-- BEGIN MATERIAL FOR THE TASK --
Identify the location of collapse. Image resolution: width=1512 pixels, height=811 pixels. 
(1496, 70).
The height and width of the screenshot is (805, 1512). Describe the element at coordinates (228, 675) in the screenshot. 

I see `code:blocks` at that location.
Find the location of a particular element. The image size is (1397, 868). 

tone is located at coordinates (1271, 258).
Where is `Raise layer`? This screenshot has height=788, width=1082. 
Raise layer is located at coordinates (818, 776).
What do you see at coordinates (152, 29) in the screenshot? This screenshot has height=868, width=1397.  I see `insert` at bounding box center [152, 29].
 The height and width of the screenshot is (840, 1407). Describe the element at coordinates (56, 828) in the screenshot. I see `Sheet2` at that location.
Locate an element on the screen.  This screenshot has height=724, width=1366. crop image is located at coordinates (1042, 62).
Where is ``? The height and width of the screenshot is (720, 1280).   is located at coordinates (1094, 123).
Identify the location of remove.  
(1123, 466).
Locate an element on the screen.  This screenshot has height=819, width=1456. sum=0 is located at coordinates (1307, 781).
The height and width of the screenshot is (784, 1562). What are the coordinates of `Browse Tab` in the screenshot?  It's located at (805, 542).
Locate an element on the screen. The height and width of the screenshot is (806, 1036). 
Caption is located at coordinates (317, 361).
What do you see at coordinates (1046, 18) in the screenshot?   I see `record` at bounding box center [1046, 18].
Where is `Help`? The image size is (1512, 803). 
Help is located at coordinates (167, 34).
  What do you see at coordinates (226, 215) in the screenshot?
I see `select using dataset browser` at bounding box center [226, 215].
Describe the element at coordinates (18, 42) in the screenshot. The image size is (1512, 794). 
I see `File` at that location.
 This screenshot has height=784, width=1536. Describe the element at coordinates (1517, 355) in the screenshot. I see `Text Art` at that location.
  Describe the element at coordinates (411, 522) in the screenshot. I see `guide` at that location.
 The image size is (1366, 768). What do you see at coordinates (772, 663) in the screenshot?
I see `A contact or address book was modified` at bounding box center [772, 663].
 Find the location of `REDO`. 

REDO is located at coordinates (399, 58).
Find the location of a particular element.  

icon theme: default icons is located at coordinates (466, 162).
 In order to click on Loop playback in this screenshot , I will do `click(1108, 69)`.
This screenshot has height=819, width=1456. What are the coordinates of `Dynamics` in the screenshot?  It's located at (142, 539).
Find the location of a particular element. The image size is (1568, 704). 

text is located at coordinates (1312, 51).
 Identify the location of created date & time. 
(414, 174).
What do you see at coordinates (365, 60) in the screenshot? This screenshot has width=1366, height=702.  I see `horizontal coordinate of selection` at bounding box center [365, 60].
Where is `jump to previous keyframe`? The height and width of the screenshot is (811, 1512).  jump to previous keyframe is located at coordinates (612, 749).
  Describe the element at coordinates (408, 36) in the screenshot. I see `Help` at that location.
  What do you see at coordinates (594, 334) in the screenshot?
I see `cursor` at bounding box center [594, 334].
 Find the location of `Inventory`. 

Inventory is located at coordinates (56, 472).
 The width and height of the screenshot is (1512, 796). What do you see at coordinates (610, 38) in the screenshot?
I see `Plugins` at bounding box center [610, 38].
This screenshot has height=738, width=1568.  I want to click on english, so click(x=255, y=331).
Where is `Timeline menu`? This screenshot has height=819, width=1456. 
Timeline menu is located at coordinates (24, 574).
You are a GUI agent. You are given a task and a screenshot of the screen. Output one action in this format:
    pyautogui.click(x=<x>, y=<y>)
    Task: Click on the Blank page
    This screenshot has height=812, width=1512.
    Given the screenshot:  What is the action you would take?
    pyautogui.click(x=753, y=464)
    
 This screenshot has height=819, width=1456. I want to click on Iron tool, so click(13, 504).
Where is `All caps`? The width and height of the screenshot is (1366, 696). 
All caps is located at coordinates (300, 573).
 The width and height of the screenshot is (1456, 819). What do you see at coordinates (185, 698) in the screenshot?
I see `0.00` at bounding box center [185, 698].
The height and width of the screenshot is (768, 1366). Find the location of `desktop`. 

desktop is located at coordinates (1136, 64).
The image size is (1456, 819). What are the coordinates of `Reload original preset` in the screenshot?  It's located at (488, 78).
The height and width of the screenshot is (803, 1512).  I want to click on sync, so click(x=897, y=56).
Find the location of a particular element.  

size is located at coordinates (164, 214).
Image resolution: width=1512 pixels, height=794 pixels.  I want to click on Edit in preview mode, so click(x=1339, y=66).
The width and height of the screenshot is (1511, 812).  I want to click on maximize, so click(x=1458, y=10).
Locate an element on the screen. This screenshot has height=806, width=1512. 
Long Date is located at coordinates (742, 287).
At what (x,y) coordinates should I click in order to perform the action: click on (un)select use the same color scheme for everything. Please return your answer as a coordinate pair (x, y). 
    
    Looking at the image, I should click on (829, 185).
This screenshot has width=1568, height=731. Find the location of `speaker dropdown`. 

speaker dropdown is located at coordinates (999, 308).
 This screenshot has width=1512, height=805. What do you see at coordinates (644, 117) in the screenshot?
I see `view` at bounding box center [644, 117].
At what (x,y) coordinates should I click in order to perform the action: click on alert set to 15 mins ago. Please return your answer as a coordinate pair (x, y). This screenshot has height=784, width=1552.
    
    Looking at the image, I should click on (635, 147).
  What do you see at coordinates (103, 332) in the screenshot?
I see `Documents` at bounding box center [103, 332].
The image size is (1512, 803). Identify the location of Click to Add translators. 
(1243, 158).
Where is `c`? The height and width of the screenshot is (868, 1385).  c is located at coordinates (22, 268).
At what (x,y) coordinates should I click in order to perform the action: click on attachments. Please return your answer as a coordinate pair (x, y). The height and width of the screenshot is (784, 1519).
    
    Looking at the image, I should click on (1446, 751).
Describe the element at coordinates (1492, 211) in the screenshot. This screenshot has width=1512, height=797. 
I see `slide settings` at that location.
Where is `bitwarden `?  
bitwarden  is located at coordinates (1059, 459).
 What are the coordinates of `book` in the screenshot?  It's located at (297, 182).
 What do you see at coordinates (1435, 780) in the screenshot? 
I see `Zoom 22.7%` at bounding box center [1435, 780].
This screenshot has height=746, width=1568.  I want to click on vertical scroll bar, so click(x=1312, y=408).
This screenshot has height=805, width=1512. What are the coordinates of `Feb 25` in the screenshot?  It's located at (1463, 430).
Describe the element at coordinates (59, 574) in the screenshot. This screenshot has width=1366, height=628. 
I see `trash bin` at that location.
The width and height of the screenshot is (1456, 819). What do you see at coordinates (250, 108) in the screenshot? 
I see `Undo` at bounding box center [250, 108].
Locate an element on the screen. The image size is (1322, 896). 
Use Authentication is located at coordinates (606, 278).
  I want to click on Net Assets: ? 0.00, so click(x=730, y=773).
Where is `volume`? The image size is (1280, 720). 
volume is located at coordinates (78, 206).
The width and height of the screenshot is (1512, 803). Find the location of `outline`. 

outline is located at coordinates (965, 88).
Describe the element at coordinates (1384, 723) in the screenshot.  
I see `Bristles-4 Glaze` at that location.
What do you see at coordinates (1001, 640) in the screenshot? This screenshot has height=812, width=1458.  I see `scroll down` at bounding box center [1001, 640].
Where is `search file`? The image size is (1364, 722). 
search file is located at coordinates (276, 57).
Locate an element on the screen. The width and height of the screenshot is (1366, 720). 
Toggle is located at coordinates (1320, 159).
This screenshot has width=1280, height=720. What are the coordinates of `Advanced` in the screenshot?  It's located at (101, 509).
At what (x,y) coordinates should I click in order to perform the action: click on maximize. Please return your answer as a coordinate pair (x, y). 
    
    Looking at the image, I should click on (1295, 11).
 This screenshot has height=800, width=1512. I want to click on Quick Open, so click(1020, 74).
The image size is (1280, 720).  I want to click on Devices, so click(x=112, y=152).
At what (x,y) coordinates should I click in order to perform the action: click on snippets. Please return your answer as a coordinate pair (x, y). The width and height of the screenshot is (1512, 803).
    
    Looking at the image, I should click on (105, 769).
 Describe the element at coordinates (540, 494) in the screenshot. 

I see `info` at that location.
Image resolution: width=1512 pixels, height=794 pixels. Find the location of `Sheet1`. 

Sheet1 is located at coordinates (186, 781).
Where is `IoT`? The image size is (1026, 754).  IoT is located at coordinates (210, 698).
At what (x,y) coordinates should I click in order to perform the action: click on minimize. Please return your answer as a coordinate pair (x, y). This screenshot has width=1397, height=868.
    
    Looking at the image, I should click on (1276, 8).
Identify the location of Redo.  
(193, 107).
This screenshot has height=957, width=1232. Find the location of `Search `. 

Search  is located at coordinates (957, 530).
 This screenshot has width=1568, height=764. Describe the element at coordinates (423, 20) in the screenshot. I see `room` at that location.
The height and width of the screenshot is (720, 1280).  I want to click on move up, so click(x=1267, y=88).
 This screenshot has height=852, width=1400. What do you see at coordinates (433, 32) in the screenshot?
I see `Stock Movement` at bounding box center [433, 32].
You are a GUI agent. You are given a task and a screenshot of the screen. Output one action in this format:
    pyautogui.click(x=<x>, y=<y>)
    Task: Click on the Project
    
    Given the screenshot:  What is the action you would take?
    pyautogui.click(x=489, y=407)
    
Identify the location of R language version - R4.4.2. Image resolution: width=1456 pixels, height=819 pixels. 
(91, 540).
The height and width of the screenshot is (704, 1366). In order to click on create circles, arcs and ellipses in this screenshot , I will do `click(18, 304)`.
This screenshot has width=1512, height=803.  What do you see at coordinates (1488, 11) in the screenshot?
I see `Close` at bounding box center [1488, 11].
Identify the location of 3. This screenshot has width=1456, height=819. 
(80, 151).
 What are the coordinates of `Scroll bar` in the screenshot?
-- END MATERIAL FOR THE TASK --
#### PROBLEM DESCRIPTION
Render everything from the start of the items down to the line containing "The height and width of the screenshot is (840, 1407).", both ends included, as a JSON list of strings, one string per line, leaving out blank lines.

#### TASK RESPONSE
[
  "Identify the location of collapse. Image resolution: width=1512 pixels, height=811 pixels. ",
  "(1496, 70).",
  "The height and width of the screenshot is (805, 1512). Describe the element at coordinates (228, 675) in the screenshot. ",
  "I see `code:blocks` at that location.",
  "Find the location of a particular element. The image size is (1397, 868). ",
  "tone is located at coordinates (1271, 258).",
  "Where is `Raise layer`? This screenshot has height=788, width=1082. ",
  "Raise layer is located at coordinates (818, 776).",
  "What do you see at coordinates (152, 29) in the screenshot? This screenshot has height=868, width=1397.  I see `insert` at bounding box center [152, 29].",
  " The height and width of the screenshot is (840, 1407). Describe the element at coordinates (56, 828) in the screenshot. I see `Sheet2` at that location."
]